*AIM OF THE TASK*
All entries below are to be duplicated verbatim.
*** Opening of MATERIAL SHOWN ***
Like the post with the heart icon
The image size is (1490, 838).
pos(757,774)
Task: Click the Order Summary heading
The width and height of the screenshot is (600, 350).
*** Close of MATERIAL SHOWN ***
*RESPONSE TO THE TASK*
Like the post with the heart icon
The image size is (1490, 838).
pos(757,774)
Task: Click the Order Summary heading
The width and height of the screenshot is (600, 350).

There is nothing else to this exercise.